When British archaeologist Howard Carter arrived in Egypt, the tomb of the little-known King Tutankhamun remained elusive.
Carter’s five-year search led him into the Valley Of The Kings, and on 4 November 1922 he finally uncovered steps to the King Tut’s burial room hidden in debris.
On 26 November, Carter and archaeologist Lord Carnarvon entered the tomb’s interior chambers, finding them remarkably intact.
Over the next several years, Carter carefully explored the four-room tomb, discovering an amazing collection of several thousand objects, including the mummy of the boy-king Tutankhamun.
The mummy, preserved for more than 3,000 years, was found inside a stone sarcophagus that contained three coffins nested within each other.
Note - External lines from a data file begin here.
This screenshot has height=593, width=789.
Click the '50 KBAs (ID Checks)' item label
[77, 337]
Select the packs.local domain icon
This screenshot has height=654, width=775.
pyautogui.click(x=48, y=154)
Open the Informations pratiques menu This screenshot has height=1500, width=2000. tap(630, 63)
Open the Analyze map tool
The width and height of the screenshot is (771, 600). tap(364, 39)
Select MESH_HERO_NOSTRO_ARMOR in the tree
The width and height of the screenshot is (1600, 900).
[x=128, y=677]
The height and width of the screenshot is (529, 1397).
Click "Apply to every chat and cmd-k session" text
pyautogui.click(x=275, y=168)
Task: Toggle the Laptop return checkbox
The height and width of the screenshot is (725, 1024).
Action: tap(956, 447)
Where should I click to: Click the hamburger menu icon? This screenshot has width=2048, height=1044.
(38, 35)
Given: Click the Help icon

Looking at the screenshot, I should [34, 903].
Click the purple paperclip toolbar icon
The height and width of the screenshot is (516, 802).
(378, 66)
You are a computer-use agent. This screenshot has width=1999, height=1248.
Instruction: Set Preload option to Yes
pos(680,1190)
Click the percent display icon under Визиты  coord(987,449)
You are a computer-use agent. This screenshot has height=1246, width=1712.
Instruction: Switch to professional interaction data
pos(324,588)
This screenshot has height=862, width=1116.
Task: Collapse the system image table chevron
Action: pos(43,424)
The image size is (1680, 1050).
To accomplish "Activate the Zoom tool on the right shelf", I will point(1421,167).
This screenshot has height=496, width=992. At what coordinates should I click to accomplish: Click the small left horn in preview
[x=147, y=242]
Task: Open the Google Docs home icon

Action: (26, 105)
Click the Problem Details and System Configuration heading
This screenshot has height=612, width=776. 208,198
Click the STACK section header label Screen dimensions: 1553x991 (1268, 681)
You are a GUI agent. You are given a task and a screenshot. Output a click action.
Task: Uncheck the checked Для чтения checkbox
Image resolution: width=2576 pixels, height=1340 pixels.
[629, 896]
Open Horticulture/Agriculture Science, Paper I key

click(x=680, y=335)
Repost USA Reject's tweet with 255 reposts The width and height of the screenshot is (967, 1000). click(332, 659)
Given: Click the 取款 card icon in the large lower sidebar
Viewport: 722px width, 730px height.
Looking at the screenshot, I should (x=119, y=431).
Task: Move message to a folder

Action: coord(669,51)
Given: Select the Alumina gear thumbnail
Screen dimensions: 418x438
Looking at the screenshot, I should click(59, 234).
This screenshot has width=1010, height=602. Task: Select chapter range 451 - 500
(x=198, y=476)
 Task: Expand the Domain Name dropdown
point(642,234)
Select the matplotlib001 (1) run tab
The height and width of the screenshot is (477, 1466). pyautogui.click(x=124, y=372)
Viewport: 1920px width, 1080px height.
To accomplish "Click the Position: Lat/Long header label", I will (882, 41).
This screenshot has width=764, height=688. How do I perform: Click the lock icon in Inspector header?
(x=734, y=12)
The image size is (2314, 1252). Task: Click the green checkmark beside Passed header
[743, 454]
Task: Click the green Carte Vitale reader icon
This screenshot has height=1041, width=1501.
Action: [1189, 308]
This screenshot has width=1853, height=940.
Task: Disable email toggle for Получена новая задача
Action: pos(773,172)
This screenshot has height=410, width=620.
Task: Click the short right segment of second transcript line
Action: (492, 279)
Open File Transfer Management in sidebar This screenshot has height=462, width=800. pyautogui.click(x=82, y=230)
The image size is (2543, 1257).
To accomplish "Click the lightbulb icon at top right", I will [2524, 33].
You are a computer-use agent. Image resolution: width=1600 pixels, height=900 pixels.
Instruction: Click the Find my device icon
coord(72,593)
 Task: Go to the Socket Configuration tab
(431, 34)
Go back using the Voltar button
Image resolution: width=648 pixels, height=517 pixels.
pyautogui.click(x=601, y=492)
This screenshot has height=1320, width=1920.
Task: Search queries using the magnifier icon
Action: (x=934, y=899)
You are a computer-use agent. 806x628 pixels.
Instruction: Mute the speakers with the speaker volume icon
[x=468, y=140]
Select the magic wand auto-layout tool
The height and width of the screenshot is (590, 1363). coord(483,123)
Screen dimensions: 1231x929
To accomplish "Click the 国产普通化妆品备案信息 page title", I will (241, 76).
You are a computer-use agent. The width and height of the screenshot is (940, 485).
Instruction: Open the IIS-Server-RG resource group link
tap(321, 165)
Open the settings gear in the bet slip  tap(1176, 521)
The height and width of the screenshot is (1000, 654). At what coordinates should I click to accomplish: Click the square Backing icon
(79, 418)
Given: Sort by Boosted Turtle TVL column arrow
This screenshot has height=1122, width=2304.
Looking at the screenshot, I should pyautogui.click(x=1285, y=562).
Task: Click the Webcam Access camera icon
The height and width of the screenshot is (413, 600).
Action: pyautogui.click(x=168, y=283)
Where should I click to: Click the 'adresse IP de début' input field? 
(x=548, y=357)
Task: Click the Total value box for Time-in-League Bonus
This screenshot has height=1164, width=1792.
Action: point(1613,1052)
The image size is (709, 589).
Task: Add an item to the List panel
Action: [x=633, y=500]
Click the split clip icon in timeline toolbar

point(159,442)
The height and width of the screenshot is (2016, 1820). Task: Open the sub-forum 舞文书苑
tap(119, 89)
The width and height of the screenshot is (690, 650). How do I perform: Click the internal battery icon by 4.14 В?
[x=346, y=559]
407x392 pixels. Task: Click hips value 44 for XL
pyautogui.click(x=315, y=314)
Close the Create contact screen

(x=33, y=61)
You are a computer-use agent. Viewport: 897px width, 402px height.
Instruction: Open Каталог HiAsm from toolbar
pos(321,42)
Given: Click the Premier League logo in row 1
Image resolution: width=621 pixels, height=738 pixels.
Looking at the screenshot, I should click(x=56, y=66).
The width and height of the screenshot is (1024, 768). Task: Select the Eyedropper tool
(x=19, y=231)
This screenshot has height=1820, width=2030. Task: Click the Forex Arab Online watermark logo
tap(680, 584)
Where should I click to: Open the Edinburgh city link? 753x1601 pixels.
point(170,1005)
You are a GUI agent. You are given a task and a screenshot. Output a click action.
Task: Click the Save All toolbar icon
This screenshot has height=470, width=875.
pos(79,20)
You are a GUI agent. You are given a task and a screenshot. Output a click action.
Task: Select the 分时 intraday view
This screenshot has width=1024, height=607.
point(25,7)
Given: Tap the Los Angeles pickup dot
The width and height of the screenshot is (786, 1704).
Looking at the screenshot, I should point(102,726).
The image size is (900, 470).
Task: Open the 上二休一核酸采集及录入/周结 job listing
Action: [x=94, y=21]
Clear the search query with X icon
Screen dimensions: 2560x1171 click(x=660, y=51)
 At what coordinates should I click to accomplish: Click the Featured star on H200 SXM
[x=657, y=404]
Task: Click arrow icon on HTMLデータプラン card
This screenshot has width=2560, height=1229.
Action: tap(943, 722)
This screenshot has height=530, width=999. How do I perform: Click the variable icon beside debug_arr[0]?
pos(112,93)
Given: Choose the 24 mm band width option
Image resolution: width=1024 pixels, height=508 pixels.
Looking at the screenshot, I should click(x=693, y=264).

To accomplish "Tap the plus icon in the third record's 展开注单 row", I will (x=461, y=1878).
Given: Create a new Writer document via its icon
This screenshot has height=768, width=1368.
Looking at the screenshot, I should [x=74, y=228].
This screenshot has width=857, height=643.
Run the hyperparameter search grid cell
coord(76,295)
This week, the Egyptian government announced they are conducting more tests in search of a hidden chamber in King Tut’s tomb.
It’s speculated the search will uncover the tomb of Nefertiti, the ancient Egyptian queen. Nefertiti was the wife of Pharaoh Akhenaten and widely famed for her beauty.
British archaeologist Nicholas Reeves proposed earlier this year that Nefertiti’s tomb could be in a secret chamber adjoining Tutankhamun's.
Reeves argues that King Tutankhamun’s tomb was originally built for Nefertiti, a theory he backs up with evidence from Tutankhamun’s golden funerary mask and much of the burial equipment which he claims appear to have being designed for a woman.
Egypt is set to announce the findings on 28 November.